記述課題 1 |
運行遅延予測の抜粋本文から、「記述モデルより複雑な予測モデルの構築に苦心」から「が付いた」(同)としている。」までを両端も含めてそのまま出力してください。
記述課題 2 |
運行遅延予測の抜粋本文について、次の(a)〜(c)がそれぞれ本文と一致するか答え、判断の根拠となる本文の語句をそのまま引用してください。
(a) アメリカン航空は、近い将来を1〜3日先と定めた。
(b) 予測モデルの構築と検証には、Teradata Aster Analyticsだけが使われた。
(c) 取り組みの中で時間がかかったのは、予測モデルの構築に使うデータセットの準備だった。

抜粋本文 |
==*==

冨永 裕子(ITアナリスト/コンサルタント)
2017年11月8日

記述モデルより複雑な予測モデルの構築に苦心

 近い将来の運行遅延を予測しようとするとして、どの程度まで先を見通せるものなのか。アメリカン航空は近い将来を「1〜3日先」(Babcock氏)と定めた。期間を長くすればするほど、予測は、より難しくなるからだ。

 アメリカン航空が予測的アナリティクスで使用しているデータの多くは、航空機や運行に関するデータである。Babcock氏によれば、「例えば、遅延増加に影響を及ぼす要素には、ハブ空港から出発する便数、全機を対象とする予測遅延数、特定の機体、前回の機体チェックからの経過時間など」がある。

 一方、逆の働きをする要素には、「特定の空港からの便数、過去7日間〜3カ月の航空機遅延の比率、現地時刻の早朝にハブ空港を出発する機体、現地時刻の正午に出発する機体などがある」(Babcock氏)。これらの要素を予測モデルの構築では「多角的に分析しなければならなかった」(同)という。

 予測的アナリティクスに取り組む前から、同社は遅れる確率の高いフライトがあることは薄々わかっていたという。取り組みを通じて改めて明確になったのが、「運行遅延では、機体の種類、整備の状況、季節性、駐機場の状態など、様々な要素の影響を受けることだ」とBabcock氏は明かす。

 また、「シカゴで遅延が発生した際に、ロサンゼルスでも同様に遅れる場合もあれば遅れない場合もあり得る」(Babcock氏)。そうしたことから、予測モデルの構築では「記述モデル同士の相関を考慮したり、他の非効率な要素をモデルに組み込んだりする必要があることに気が付いた」(同)としている。

 新しく予測モデルを構築する上で取り組んだのが、モデリングのための仮説の立案と検証、分析に必要なデータやリソース、および懸案事項の整理だった。ツールに関しては、従来のアナリティクスで使ってきた分析ツール「Teradata Aster Analytics」に加え、予測モデルの構築と検証に「SAS」を導入した。

 取り組みの中で時間がかかったのは、予測モデルの構築に使うデータセットの準備であった。今までとはモデリングのやり方が異なるため、「データウェアハウスの中を調べ、テスト環境でデータ統合や新しいテーブルの追加を必要とした」(Babcock氏)。そのうえで、完成した予測モデルが正確かどうかを検証した。

==*==

提供データ |
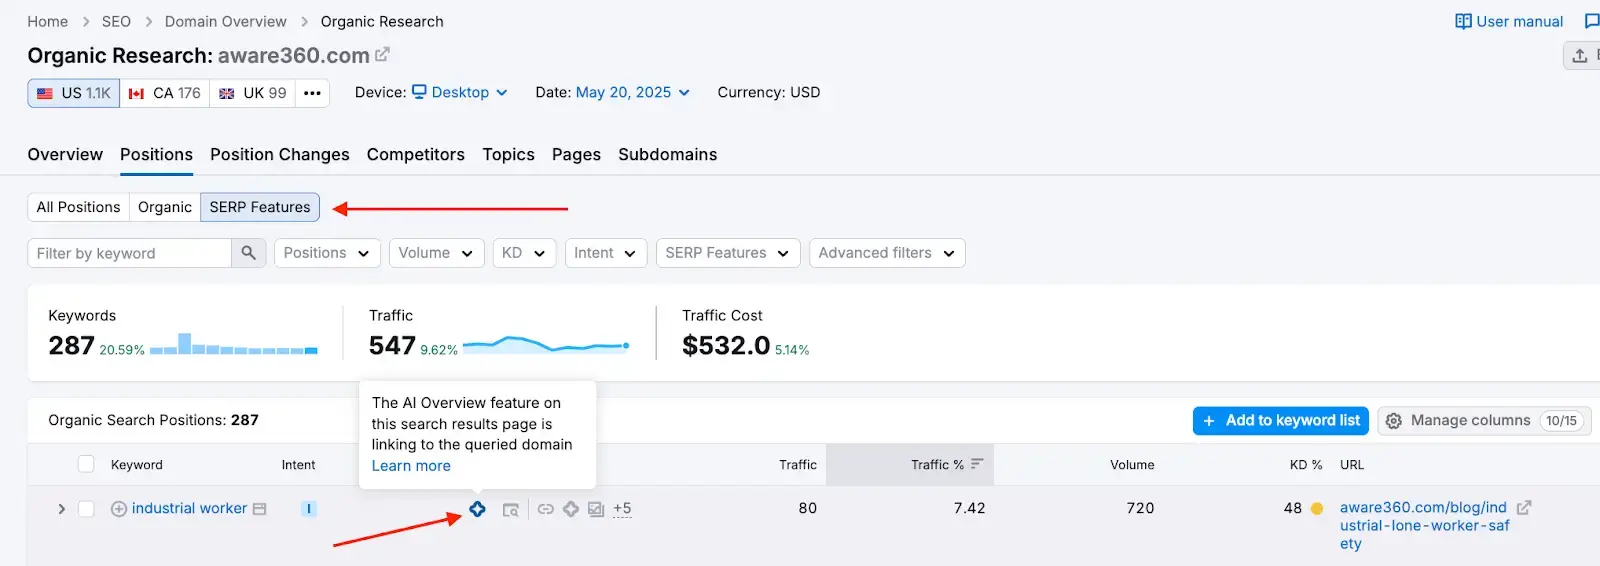
Task: Click the Learn more link in the tooltip
Action: [x=411, y=466]
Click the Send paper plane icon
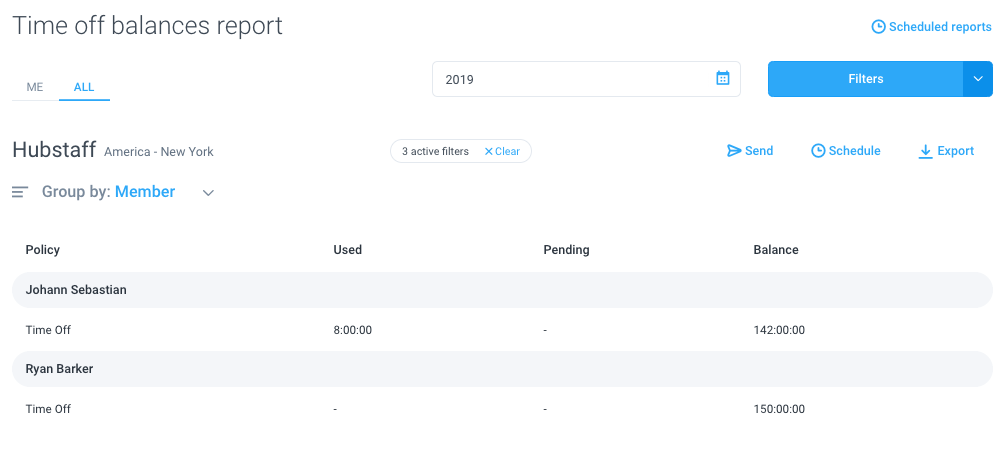The width and height of the screenshot is (1002, 454). coord(734,151)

==*==

解答 1 |
記述モデルより複雑な予測モデルの構築に苦心

 近い将来の運行遅延を予測しようとするとして、どの程度まで先を見通せるものなのか。アメリカン航空は近い将来を「1〜3日先」(Babcock氏)と定めた。期間を長くすればするほど、予測は、より難しくなるからだ。

 アメリカン航空が予測的アナリティクスで使用しているデータの多くは、航空機や運行に関するデータである。Babcock氏によれば、「例えば、遅延増加に影響を及ぼす要素には、ハブ空港から出発する便数、全機を対象とする予測遅延数、特定の機体、前回の機体チェックからの経過時間など」がある。

 一方、逆の働きをする要素には、「特定の空港からの便数、過去7日間〜3カ月の航空機遅延の比率、現地時刻の早朝にハブ空港を出発する機体、現地時刻の正午に出発する機体などがある」(Babcock氏)。これらの要素を予測モデルの構築では「多角的に分析しなければならなかった」(同)という。

 予測的アナリティクスに取り組む前から、同社は遅れる確率の高いフライトがあることは薄々わかっていたという。取り組みを通じて改めて明確になったのが、「運行遅延では、機体の種類、整備の状況、季節性、駐機場の状態など、様々な要素の影響を受けることだ」とBabcock氏は明かす。

 また、「シカゴで遅延が発生した際に、ロサンゼルスでも同様に遅れる場合もあれば遅れない場合もあり得る」(Babcock氏)。そうしたことから、予測モデルの構築では「記述モデル同士の相関を考慮したり、他の非効率な要素をモデルに組み込んだりする必要があることに気が付いた」(同)としている。

解答 2 |
(a) はい。『アメリカン航空は近い将来を「1〜3日先」(Babcock氏)と定めた』
(b) いいえ。『予測モデルの構築と検証に「SAS」を導入した』
(c) はい。『取り組みの中で時間がかかったのは、予測モデルの構築に使うデータセットの準備であった』